Louis Mackey

No. 58, 57, 39
- Position: Linebacker

Personal information
- Born: December 29, 1977 (age 48) Richmond, California, U.S.
- Listed height: 6 ft 1 in (1.85 m)
- Listed weight: 225 lb (102 kg)

Career information
- High school: Albany (Albany, California)
- College: Akron
- NFL draft: 2001: undrafted

Career history
- Dallas Cowboys (2001–2002); Montreal Alouettes (2006–2007);

Career NFL statistics
- Games played: 16
- Total tackles: 12
- Fumbles recovered: 1
- Stats at Pro Football Reference

Career CFL statistics
- Games played–games started: 16–4
- Total tackles: 37
- Tackles for loss: 2
- Forced fumbles: 2
- Passes defended: 2

= Louis Mackey (American football) =

American football player (born 1977)

Louis Charles Mackey III (born December 29, 1977) is an American former professional football player who was a linebacker in the National Football League (NFL) and Canadian Football League (CFL). He played college football for the Akron Zips. After going undrafted in the 2001 NFL draft, Mackey played for the Dallas Cowboys of the NFL from 2001 to 2002. After a hiatus from football, Mackey returned to the game as a member of the Montreal Alouettes of the CFL from 2006 to 2007.

==Early life==
Mackey attended Richmond High School during his first three years. He transferred to Albany High School as a senior, receiving All-conference honors at running back and linebacker. He qualified for the Meet of Champions with performances in the long jump and 4 × 400 metres relay.

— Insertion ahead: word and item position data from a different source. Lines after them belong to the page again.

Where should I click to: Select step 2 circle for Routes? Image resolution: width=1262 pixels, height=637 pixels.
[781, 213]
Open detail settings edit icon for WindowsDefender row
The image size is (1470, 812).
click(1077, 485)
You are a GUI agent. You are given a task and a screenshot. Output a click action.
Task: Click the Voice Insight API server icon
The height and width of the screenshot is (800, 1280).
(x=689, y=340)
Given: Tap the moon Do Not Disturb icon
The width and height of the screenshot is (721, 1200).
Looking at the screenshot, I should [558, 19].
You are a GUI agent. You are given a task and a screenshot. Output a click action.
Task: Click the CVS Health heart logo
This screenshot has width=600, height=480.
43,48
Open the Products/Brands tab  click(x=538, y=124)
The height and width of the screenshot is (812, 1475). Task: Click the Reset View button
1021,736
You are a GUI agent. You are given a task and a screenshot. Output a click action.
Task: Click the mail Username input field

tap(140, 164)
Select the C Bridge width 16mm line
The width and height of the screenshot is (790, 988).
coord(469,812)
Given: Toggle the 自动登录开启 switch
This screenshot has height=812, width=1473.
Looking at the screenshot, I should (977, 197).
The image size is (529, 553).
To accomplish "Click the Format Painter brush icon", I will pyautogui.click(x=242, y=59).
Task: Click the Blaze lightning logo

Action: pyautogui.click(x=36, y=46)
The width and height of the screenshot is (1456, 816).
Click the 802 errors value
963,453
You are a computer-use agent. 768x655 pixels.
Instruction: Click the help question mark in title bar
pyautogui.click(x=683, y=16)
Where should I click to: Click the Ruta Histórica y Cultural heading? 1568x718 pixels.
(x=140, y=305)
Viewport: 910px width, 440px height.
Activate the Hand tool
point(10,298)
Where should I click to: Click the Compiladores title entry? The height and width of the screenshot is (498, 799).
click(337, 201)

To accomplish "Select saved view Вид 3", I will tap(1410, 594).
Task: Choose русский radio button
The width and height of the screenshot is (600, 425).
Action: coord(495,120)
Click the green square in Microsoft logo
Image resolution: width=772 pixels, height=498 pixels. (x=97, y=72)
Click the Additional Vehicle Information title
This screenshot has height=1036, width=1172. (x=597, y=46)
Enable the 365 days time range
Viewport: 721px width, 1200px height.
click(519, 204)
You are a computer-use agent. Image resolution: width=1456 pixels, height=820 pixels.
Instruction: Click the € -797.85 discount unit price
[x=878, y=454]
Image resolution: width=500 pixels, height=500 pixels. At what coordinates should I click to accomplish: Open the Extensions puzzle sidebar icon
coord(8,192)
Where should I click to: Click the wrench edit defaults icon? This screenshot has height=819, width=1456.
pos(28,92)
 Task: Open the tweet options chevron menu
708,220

He enrolled at Gavilan College, a junior college in Gilroy, California, where he played where strong safety and linebacker for the Gavilan Rams, earning all-conference honors in his two seasons. He transferred to the University of Akron for his junior season, appearing in 10 games (2 starts) at linebacker for the Akron Zips. He was suspended because of academic reasons in 1999.

As a senior, he posted 67 tackles (third on the team), 8 tackles for loss (tied for second on the team), one sack, 2 passes defensed and one forced fumble.

==Professional career==
===Dallas Cowboys===
Mackey was signed as an undrafted free agent by the Dallas Cowboys after the 2001 NFL draft, following a rookie minicamp tryout on August 10. He was released before the season started and signed to the practice squad. He was promoted to the active roster on November 17. He played in only one game against the Philadelphia Eagles, before being placed on the injured reserve list with a fractured tibia plateau on November 21.

After being released on August 28, 2002, he was signed to the team's practice squad on September 11. On September 13, he was promoted to the active roster and would proceed to lead the team in special teams tackles with 18, while making 3 defensive tackles and one fumble recovery. He was waived on August 17, 2003.

===Montreal Alouettes (CFL)===
After working as a substitute teacher for three years, he attended a tryout and was signed as a free agent by the Montreal Alouettes in May 2006. Wearing jersey number 39, he appeared in 10 games, starting four and splitting time at middle linebacker with Dwayne Taylor, while registering 18 total tackles. In 2007, although he was initially released, he played in six games after being recalled on July 25 when Kai Ellis suffered a foot injury.